To see why, it is helpful to trace the development of his thinking – a fascinating story in its own right. As an extremely ambitious student, he read Mach’s critique of Newton’s absolute space. This made him very sceptical about its existence. Simultaneously, he was exposed to all the issues related to the aether in electrodynamics. Lorentz, in particular, had effectively identified absolute space with the aether, in the form of an unambiguous state of rest. But, writing to his future wife Mileva in August 1899, Einstein was already questioning whether motion relative to the aether had any physical meaning. This would develop into one of the key ideas of special relativity.

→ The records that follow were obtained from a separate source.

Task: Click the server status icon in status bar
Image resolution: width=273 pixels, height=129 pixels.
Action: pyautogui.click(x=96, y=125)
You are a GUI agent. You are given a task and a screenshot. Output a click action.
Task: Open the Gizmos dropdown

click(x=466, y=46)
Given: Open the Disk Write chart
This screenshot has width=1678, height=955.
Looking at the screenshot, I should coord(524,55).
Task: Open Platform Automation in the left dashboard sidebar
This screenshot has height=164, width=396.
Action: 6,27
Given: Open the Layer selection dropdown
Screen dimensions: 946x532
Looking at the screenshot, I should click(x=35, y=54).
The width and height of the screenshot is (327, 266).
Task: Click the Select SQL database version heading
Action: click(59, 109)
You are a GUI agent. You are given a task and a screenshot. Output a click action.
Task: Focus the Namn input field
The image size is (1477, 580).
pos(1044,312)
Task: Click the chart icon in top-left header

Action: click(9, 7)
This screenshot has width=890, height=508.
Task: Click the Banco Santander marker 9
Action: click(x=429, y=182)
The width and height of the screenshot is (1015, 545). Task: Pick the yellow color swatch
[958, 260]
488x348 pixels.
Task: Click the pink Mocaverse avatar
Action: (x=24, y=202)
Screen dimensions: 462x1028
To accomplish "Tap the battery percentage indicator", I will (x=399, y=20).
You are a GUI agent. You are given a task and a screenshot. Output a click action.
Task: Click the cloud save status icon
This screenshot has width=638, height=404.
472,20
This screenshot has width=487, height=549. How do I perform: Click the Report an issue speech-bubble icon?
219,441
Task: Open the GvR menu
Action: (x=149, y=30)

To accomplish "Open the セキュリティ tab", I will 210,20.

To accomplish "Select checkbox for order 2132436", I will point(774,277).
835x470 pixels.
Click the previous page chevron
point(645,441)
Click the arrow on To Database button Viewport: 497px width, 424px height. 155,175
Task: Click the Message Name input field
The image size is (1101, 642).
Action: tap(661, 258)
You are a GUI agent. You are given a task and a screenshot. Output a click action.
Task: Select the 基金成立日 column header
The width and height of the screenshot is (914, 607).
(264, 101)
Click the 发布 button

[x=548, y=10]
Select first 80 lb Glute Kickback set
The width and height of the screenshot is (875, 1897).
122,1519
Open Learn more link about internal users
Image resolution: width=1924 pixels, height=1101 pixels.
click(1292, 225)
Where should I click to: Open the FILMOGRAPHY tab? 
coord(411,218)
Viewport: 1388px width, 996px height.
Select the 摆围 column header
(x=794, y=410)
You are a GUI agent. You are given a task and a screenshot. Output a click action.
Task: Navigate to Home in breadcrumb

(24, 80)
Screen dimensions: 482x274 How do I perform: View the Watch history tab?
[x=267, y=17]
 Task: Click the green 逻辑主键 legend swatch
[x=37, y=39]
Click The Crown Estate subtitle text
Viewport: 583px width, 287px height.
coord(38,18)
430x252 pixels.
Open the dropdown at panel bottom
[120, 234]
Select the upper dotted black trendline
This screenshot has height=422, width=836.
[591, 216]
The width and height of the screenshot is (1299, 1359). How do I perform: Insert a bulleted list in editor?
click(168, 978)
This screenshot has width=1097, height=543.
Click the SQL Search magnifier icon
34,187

If it is impossible to detect motion relative to it, the aether cannot exist. It was natural for Einstein to apply the same thought to absolute space.

His 1905 paper killed the idea that uniform motion relative to any kind of absolute space or aether could be detected. But Newton had based his case for absolute space on the detection not of uniform motion, but of acceleration. In 1933, Einstein admitted that in 1905 he had wanted to extend the relativity principle to accelerated as well as uniform motion, but could not see how to. The great inspiration – ‘the happiest thought of my life’ – came in 1907 when he started to consider how Newtonian gravity might be adapted to the framework of special relativity. He suddenly realized the potential significance of the fact, noted by Galileo and confirmed with impressive accuracy by Newton, that all bodies fall with exactly the same acceleration in a gravitational field.